You seriously don't want her to turn around, do you?


The Shining had the creepy ghost twins.  I was going to put a picture here, but honestly, I just don't want it on my blog. You can see it here if you want to get that sick thud heart-in-your throat reminder.

Poltergeist had that little girl's sing-song voice saying "They're heeeere!"

Dawn of the Dead: the daughter zombie right at the beginning

Firestarter: Drew Barrymore being not-so-cute

A Nightmare On Elm Street: the little girls playing skipping rope outside, and chanting "One two, Freddy's coming for you..."

The Others: a bit different in that the "ghost" was a little boy - but the scene with the little girl with the gauze over her head during the seance is the scariest bit in the whole thing

The Exorcist: Forget the head turning and the still-shocking swearing, I have one scene for you: young girl in nightgown scuttling down the stairs backwards. Good God, it still freaks me right out.

The Cabin in the Woods has a ghost girl in a classroom of Japanese schoolgirls, which is a creepy scene all round. It also has zombies, knife-wielding clowns, werewolves and a rabid unicorn - but is the scariest monster of them all perhaps the little twirling pink ballerina girl? (Yes).



And then there is the scariest of the lot.....

I used to love horror films. I kind of still do - sometimes. Then in 2002 I saw the scariest film I had ever seen in my life: The Ring.  Just as Stephen King's "It", many years ago, traumatized me for horror novels forever, The Ring cured me of horror movies for years.
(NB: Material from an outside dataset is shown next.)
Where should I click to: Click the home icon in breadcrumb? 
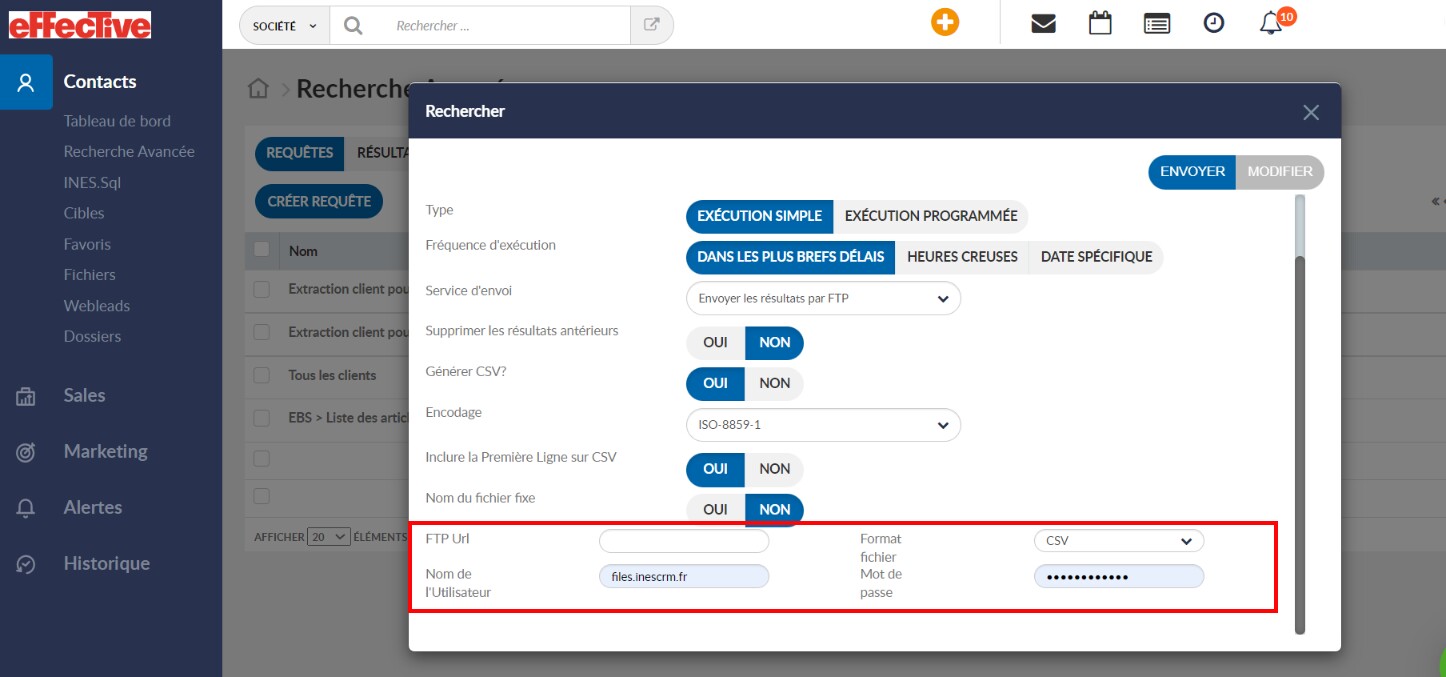coord(258,89)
And yet, no longer enjoying them but unable to stop myself, I returned for The Grudge and Dark Water. This makes the terror trilogy of stringy-haired ghost girl movies that are so completely, utterly scary. They are scary because of the style and cinematography. They are scary because of the vengeful ghost who punishes completely innocent people (instead of misbehaving teens). But mostly, they are scary because the monster is a dead little girl with long dark hair!




Why are little girls so scary?
Or at least, what makes them a good trope for scariness?
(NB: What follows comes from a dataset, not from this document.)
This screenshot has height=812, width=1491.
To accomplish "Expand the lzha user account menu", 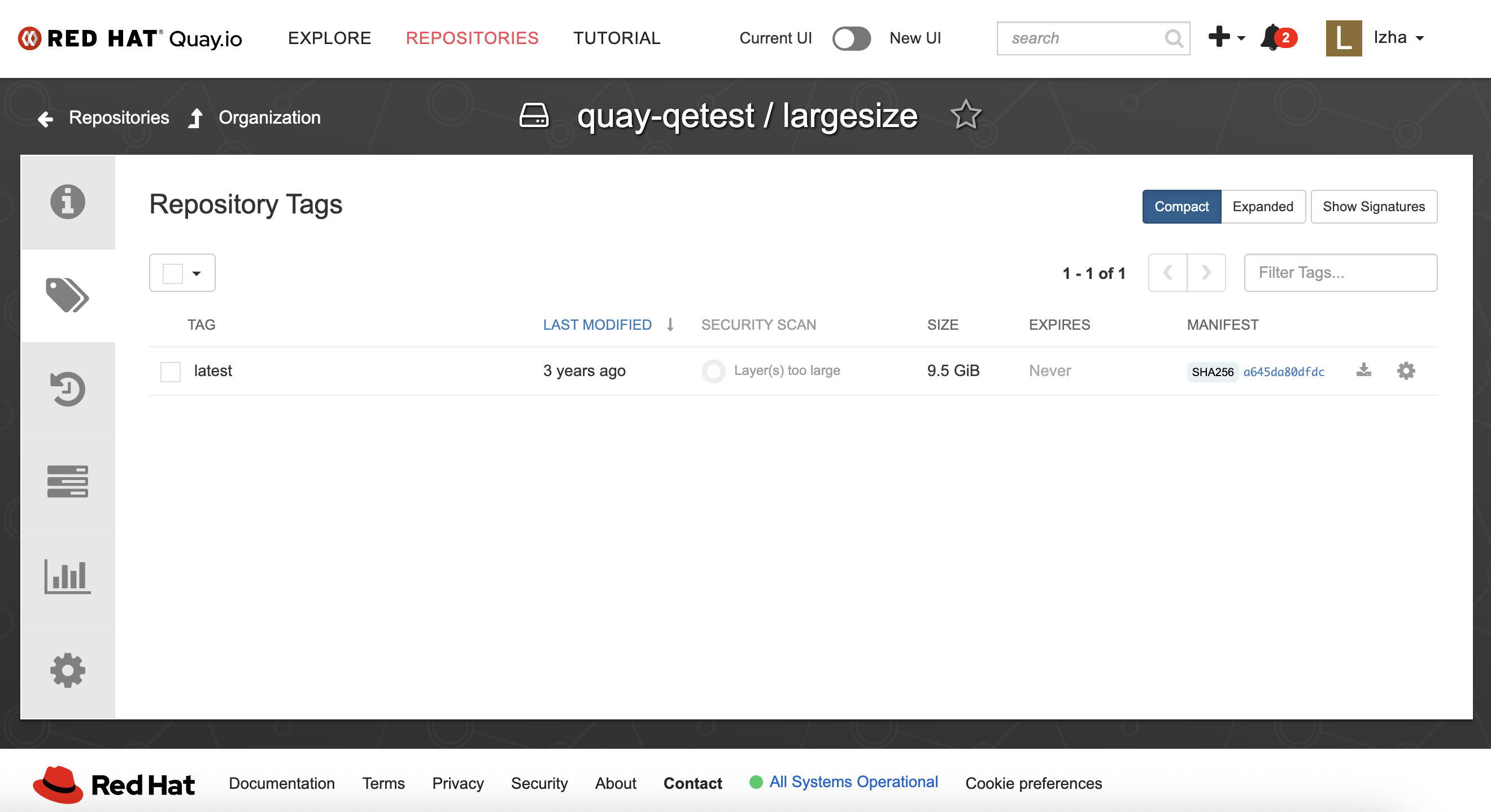I will coord(1397,38).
I have two little girls. They are not in the least scary.  But I'm as freaked out as anyone by a scary dead girl-child in a horror movie. They are scary in a way that little boys are not scary. Why is that?

If you Google "scary movies with little girls" you get a lot of stuff. You get a million movies with scary little girls in them, you get a heap of "top ten lists of scary movies with little girls in them", and you get some theories and commentary on why little girls are scary (like herehere, here and here).
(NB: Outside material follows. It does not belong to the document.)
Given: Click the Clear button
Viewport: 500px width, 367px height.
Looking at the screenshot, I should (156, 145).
I'm guessing the same as most people, that little girls in scary movies are scary because they invert how we see little girls. We invest A LOT, culturally (or perhaps psychologically - maybe this crap is universally human) in seeing little girls as sweet and pure and passive. It freaks us right out when we suspect that maybe they are not all those things. If we lose control of our little girls, we lose control of women, sexuality, reproduction, society, the lot!


Or maybe we suspect little girls hold secrets, or we fear the power they'll have as they grow.


Here's a comment on a "why are little girls scary" thread on a gaming review message board:

"Damn, I could be playing Quake 4 and see giant monsters and not have any reaction at all but a little girl in the right situations creep the **** out of me."

People respond as above, about how we don't expect little girls to be dangerous and it's about subverting our expectations etc, but he replies:

"Its not like she even does anything scary…she just appears and scares the crap out of me."

Then there's this post:






I think that would scare me too.



What do you think? 



10 comments:

  1. Hi Jackie,

    I think little girls are supposed to be the essence of innocence and when that innocence is tainted, it becomes as scary as hell.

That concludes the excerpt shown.